== WHAT NEEDS TO BE DONE ==
Return verbatim every line of the listing below, from the line containing "You are a computer-use agent. Viewport: 1024px" down through the line containing "Click the Meeting", both included.

== SUPPLIED RECORDS ==
◆ ◆ ◆ ◆ ◆
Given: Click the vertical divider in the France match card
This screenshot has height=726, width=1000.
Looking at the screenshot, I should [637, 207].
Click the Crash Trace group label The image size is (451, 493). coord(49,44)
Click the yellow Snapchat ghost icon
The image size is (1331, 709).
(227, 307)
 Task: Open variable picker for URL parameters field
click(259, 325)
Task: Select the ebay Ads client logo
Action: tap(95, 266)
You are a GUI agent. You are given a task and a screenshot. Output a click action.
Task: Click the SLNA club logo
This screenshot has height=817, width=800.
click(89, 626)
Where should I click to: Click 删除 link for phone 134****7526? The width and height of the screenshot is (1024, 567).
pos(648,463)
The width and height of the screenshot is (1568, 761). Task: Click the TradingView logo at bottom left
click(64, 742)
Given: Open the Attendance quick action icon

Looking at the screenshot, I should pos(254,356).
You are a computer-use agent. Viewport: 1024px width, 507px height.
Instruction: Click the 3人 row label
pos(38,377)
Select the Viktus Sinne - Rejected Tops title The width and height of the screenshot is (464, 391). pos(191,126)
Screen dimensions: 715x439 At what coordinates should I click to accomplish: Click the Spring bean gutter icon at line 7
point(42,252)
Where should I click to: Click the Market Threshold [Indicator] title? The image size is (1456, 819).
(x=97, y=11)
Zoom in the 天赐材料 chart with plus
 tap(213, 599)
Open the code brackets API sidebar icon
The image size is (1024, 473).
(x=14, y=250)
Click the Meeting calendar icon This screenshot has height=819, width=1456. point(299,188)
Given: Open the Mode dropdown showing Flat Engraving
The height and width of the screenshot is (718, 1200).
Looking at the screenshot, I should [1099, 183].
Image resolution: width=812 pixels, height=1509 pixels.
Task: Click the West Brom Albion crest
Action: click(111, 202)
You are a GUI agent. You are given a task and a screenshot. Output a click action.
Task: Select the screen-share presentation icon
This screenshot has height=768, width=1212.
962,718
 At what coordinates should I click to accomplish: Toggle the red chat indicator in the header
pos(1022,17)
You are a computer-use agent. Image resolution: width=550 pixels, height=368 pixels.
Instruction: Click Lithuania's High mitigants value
◆ ◆ ◆ ◆ ◆
== EXERCISE RESPONSE ==
You are a computer-use agent. Viewport: 1024px width, 507px height.
Instruction: Click the 3人 row label
pos(38,377)
Select the Viktus Sinne - Rejected Tops title The width and height of the screenshot is (464, 391). pos(191,126)
Screen dimensions: 715x439 At what coordinates should I click to accomplish: Click the Spring bean gutter icon at line 7
point(42,252)
Where should I click to: Click the Market Threshold [Indicator] title? The image size is (1456, 819).
(x=97, y=11)
Zoom in the 天赐材料 chart with plus
 tap(213, 599)
Open the code brackets API sidebar icon
The image size is (1024, 473).
(x=14, y=250)
Click the Meeting calendar icon This screenshot has height=819, width=1456. point(299,188)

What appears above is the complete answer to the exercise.